▸ **Written exercise**: Rewrite the listing starting with the line containing "Given: Open the Sex row chevron" and going on through the line containing "Looking at the", replacing "chevron" with "arrow" and keeping everything else unchanged. Omit the picture from your answer.

▸ **Data for this task**:
◆ ◆ ◆

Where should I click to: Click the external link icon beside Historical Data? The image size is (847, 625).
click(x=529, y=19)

◆ ◆ ◆

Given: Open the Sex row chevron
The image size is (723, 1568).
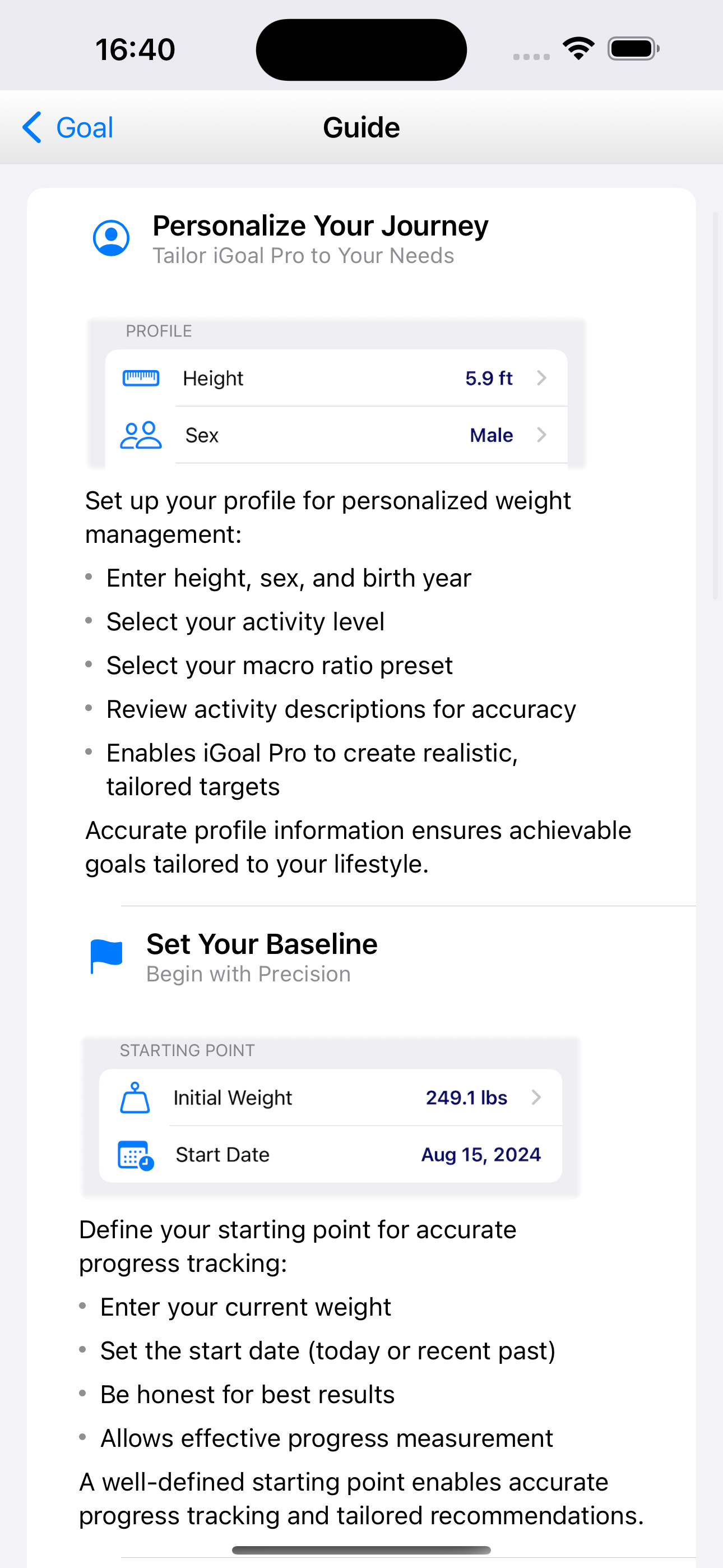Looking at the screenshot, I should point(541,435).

◆ ◆ ◆

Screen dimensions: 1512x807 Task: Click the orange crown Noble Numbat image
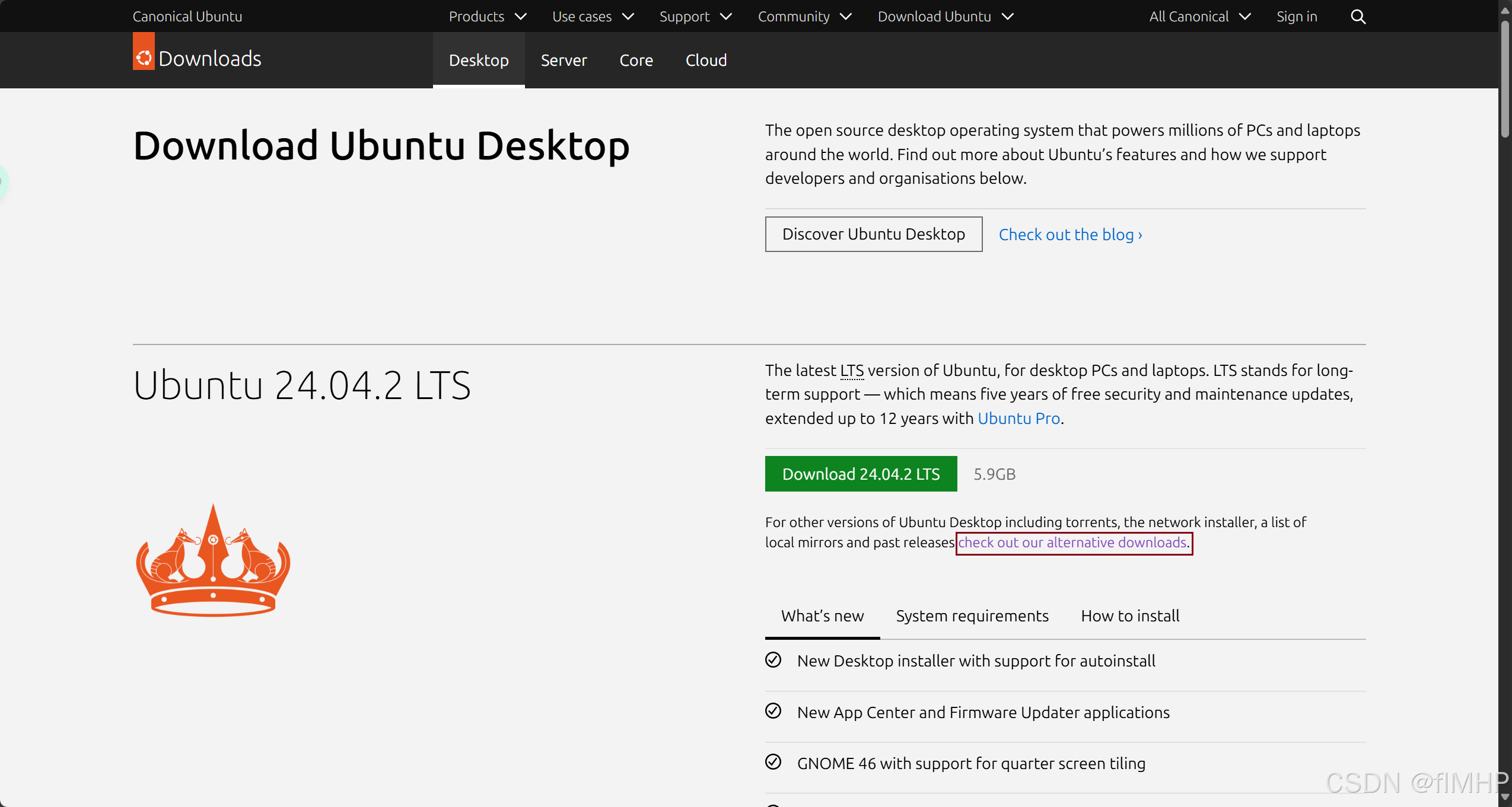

◆ ◆ ◆

▸ **Written answer**:
Given: Open the Sex row arrow
The image size is (723, 1568).
Looking at the screenshot, I should point(541,435).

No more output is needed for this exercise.